Overcoming Slow Scalar Operations on GPU Arrays

Hi all,

I’ve been trying to exploit GPU capabilities for solving a NeuralPDE with GalacticOptim.solve, but I’ve been stumbling into a problem related to scalar operations on GPU arrays.

In line 123 I use the |> gpu operator and in line 179 if CUDA.allowscalar(true) I get:

Warning: Performing scalar operations on GPU arrays: This is very slow, consider disallowing these operations with allowscalar(false)

Indeed, if I set CUDA.allowscalar(false) I get an error:
`scalar getindex is disallowed``

Is there a way to exploit GPU’s speedup with these settings?

Here you can find my code, thanks :slightly_smiling_face:

Copying my reply from Slack for archival purposes:

this is too large of an example to have a quick look at

see https://juliagpu.gitlab.io/CUDA.jl/usage/workflow/#UsageWorkflowScalar, scalar indexing is something you want to avoid because it kills performance (edited)

there’s no ‘setting’ to automatically speed these operations up. you need to avoid the problematic calls and replace them by something vectorized the array infrastructure can work with

2 Likes

Hi, thanks for uploading explanation on the home page about this. I have come across same issues here. As you mentioned in this example, we need to aviod indexing a CuArray.

However, if I only want the second element of the CuArray to be added 1, what should I do?


This is just an example I am testing since I have a whole implementation works fine on CPU but gets “scalar getindex is disallowed” error when I do CUDA.allowscalar(false) on GPU version. Thanks in advance!

Cheers.

That broadcast doesn’t do what you expect:

julia> a = ones(3)
3-element Array{Float64,1}:
 1.0
 1.0
 1.0

julia> a[2] .+ 1
2.0

julia> a
3-element Array{Float64,1}:
 1.0
 1.0
 1.0

If you want to mutate the array, use a view.
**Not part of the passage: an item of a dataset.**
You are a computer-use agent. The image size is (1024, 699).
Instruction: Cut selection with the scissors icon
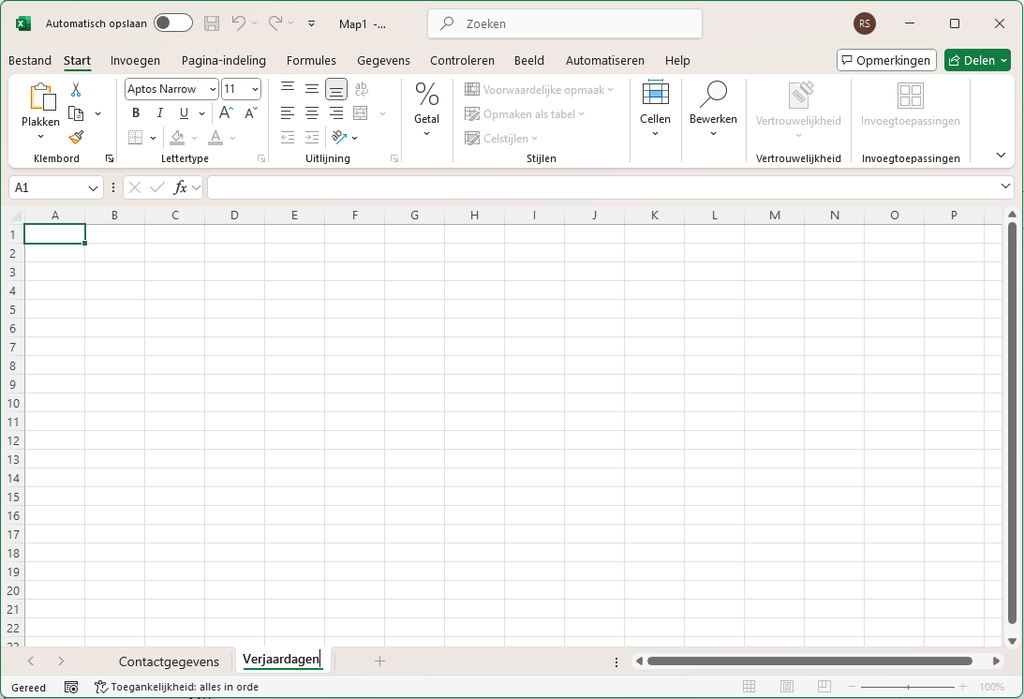76,89
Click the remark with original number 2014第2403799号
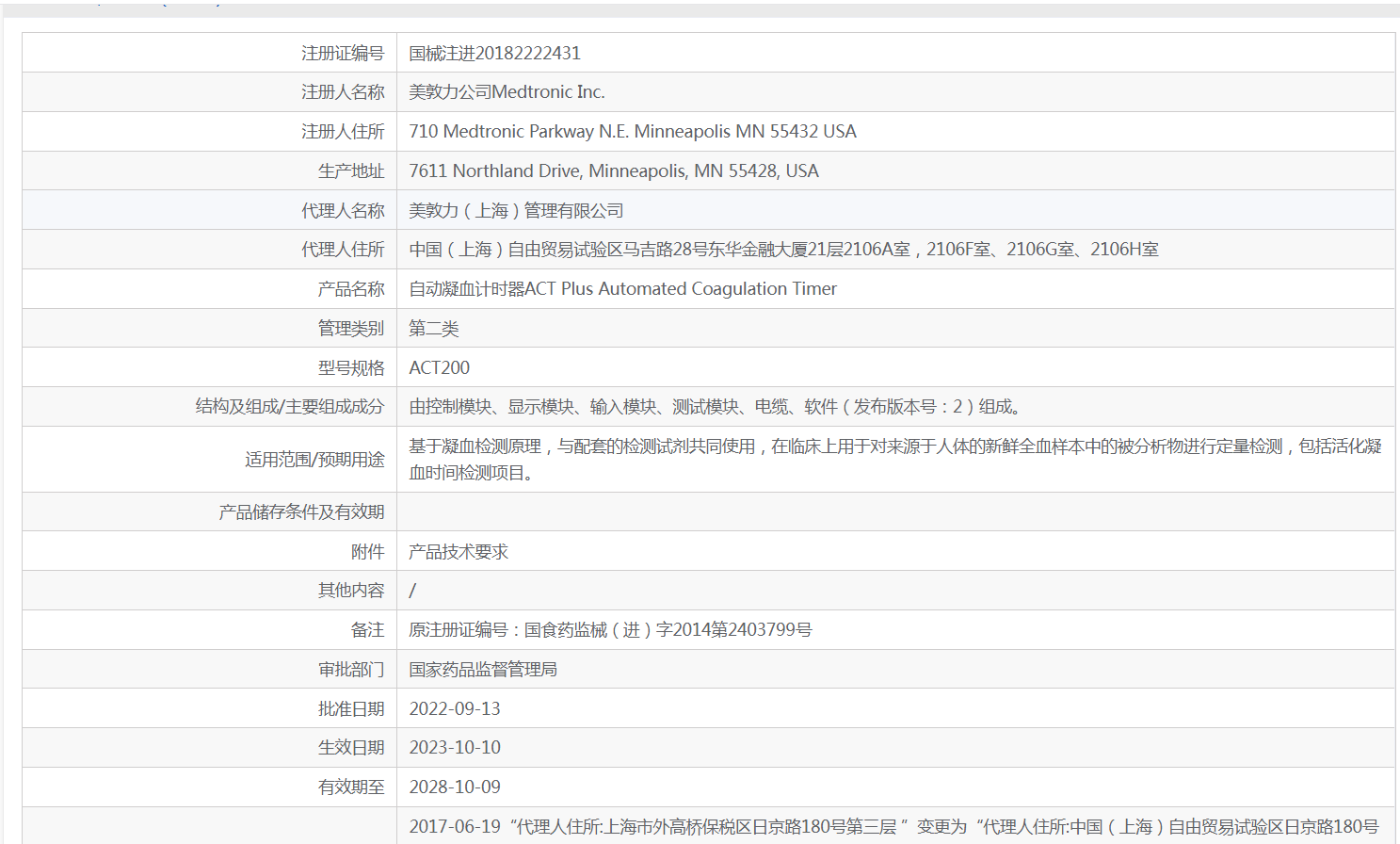Viewport: 1400px width, 844px height. point(610,630)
If you actually want to access a single element, scalar indexing is fine, and you can allow it locally using @allowscalar.

1 Like

Thanks for pointing out. It’s okay, this is just a simple example not exactly what I want.

I think I can have a try to use @allowsaaclar. But will it slow the whole program down significantly? (Maybe it is a task dependent question and we can only tell after I try it out.)
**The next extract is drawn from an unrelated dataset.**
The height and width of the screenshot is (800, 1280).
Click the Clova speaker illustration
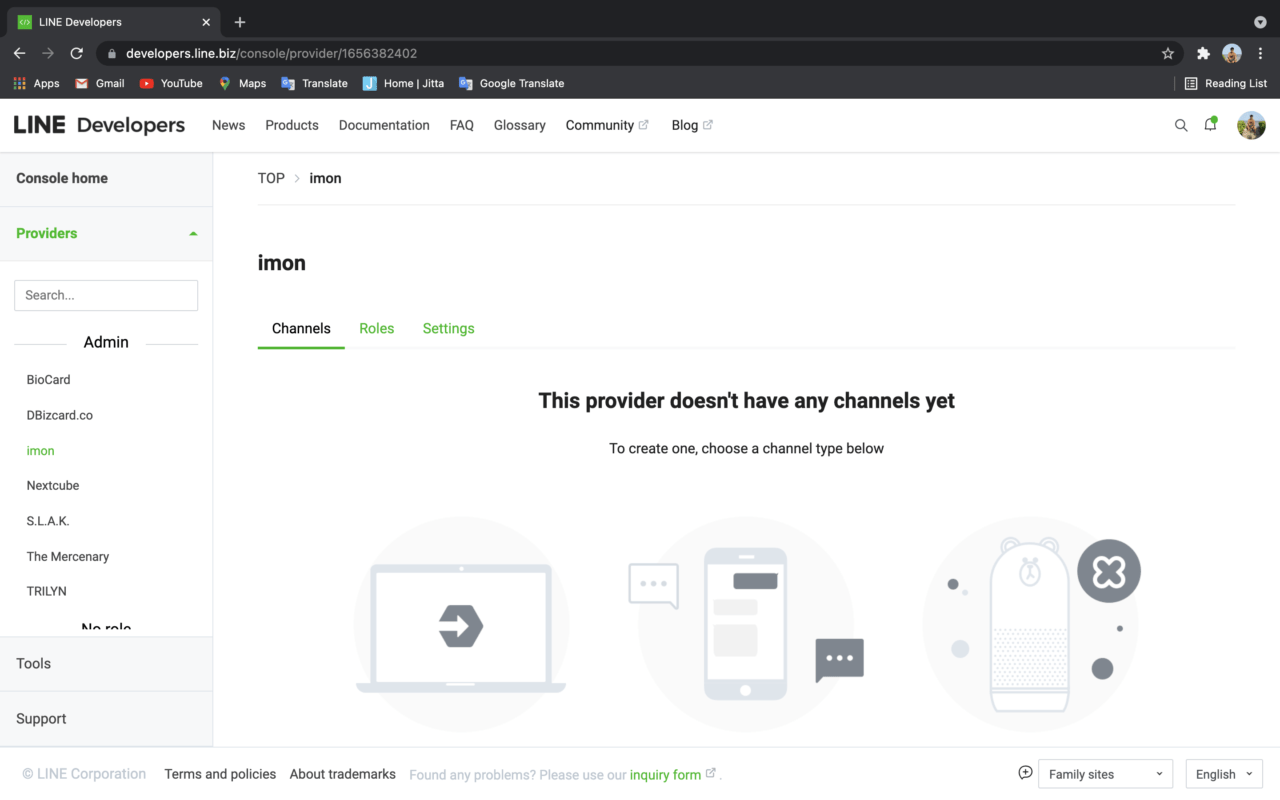1030,625

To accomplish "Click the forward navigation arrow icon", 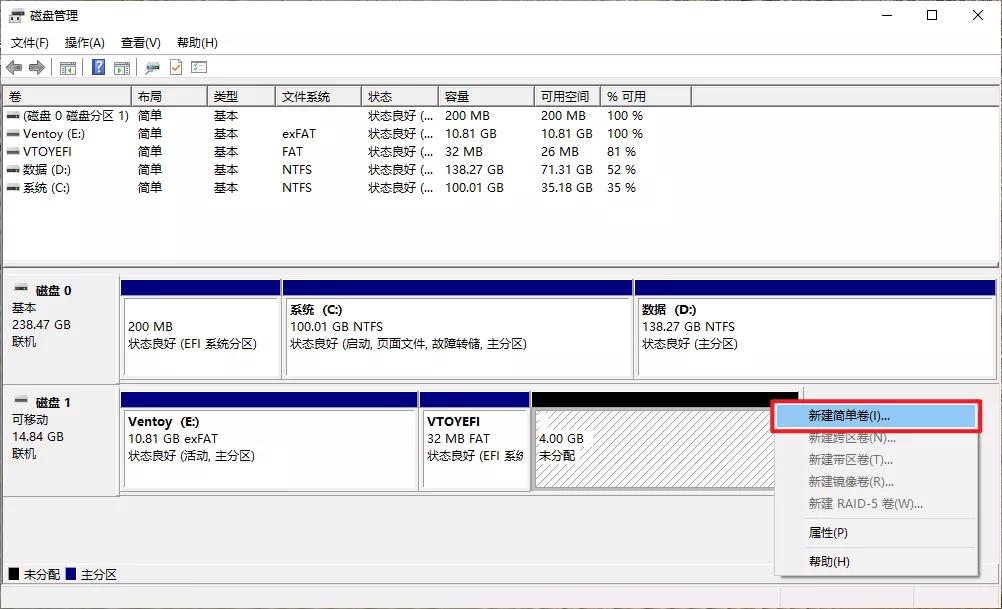I will point(35,67).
No. It’s a slow operation because it’s a memory copy, so don’t use it in a loop to process item per item. But if you only need to fetch a single item after a bunch of operations, it’s fine.

Thanks again for your reply! Then I think what I am doing is fetching it item by item, as you said, this going to be slow.
Actually, I am trying to implement the DiffEqFlux example as in https://diffeqflux.sciml.ai/dev/examples/exogenous_input/ on GPU. Since in this case, I have an input which is an exogeous signal, and I would like to input it into the ODE layer at each time instant, thus I modified the dudt function to be

function dudt(u, p, t)
    #in_vect = vcat(u[1])
    #nn_model(gpu(in_vect), p)
    #nn_dudt(vcat(u,CUDA.@allowscalar(ex[1])), p)
    nn_dudt(vcat(u,CUDA.@allowscalar(ex[Int(round(t*10))])), p)
end

When I do @allowscalar as we just discussed, the error still occurs. Do you have any suggestions on that? Thank you very much.

This is the code on the tutorial page:

function dudt(u, p, t)
    #input_val = u_vals[Int(round(t*10)+1)]
    nn_model(vcat(u[1], ex[Int(round(10*0.1))]), p)
end

Yeah, this is not going to work like that. You should use vectorized functions, or custom kernels, that perform these operations on the GPU. Unless dudt is called in a kernel, of course, but that isn’t the case here or you wouldn’t run into the scalar iteration error on the host. @chrisrackauckas will know more.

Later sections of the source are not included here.